### WORK TASK
Where does the word "Expand" show up in the data? Please find each such line and copy it.

=======

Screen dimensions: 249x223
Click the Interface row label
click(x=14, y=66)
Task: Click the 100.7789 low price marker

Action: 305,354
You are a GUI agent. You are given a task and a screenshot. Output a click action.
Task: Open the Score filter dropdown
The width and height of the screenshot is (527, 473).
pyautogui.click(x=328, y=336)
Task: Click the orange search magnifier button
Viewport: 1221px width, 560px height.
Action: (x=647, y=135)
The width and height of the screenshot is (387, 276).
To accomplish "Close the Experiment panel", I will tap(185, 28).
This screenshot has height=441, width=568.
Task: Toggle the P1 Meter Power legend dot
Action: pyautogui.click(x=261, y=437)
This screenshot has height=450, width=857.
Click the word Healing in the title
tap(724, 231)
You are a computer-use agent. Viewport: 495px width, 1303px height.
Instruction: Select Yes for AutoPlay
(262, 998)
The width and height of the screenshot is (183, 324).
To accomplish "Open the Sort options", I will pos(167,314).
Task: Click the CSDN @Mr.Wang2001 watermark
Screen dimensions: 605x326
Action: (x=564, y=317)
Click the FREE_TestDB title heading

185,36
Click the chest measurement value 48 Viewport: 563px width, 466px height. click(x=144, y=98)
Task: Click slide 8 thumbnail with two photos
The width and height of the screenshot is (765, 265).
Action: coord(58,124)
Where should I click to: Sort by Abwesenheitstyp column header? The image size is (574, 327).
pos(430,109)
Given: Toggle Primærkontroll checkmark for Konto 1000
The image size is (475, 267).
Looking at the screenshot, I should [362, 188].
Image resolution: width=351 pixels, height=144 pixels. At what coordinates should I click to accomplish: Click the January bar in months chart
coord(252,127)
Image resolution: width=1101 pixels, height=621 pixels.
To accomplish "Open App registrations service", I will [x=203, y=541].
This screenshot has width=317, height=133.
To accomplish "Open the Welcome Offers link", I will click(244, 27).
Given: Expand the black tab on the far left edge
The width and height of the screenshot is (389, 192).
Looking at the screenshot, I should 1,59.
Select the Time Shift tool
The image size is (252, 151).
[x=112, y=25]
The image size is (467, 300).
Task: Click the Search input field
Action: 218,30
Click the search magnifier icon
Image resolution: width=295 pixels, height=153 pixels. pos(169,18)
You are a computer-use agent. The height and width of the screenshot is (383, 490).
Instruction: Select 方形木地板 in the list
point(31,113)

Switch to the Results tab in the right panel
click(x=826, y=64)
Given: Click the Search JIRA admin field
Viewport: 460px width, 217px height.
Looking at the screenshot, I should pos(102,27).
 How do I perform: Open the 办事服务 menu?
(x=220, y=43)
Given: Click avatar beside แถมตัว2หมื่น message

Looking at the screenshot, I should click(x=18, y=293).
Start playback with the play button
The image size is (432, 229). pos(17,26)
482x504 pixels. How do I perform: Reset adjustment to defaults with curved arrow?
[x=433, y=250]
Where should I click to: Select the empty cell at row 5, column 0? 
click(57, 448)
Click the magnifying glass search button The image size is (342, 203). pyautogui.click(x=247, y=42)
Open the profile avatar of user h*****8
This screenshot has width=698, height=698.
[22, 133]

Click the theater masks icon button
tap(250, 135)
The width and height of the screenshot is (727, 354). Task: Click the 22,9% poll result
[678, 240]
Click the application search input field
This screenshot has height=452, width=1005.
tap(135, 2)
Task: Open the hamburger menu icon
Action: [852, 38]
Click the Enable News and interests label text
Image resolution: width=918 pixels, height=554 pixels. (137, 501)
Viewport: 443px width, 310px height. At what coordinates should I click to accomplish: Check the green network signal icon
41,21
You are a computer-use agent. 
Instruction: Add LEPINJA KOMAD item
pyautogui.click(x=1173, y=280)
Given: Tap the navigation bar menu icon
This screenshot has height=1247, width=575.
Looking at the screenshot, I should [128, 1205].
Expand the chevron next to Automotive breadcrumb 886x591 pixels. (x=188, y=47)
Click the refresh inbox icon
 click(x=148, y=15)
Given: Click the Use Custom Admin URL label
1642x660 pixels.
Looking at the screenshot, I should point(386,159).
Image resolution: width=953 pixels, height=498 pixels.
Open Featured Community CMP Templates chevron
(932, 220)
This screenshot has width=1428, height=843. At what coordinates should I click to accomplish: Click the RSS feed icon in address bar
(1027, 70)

=======

### TASK RESULT
Given: Expand the black tab on the far left edge
Expand the chevron next to Automotive breadcrumb 886x591 pixels. (x=188, y=47)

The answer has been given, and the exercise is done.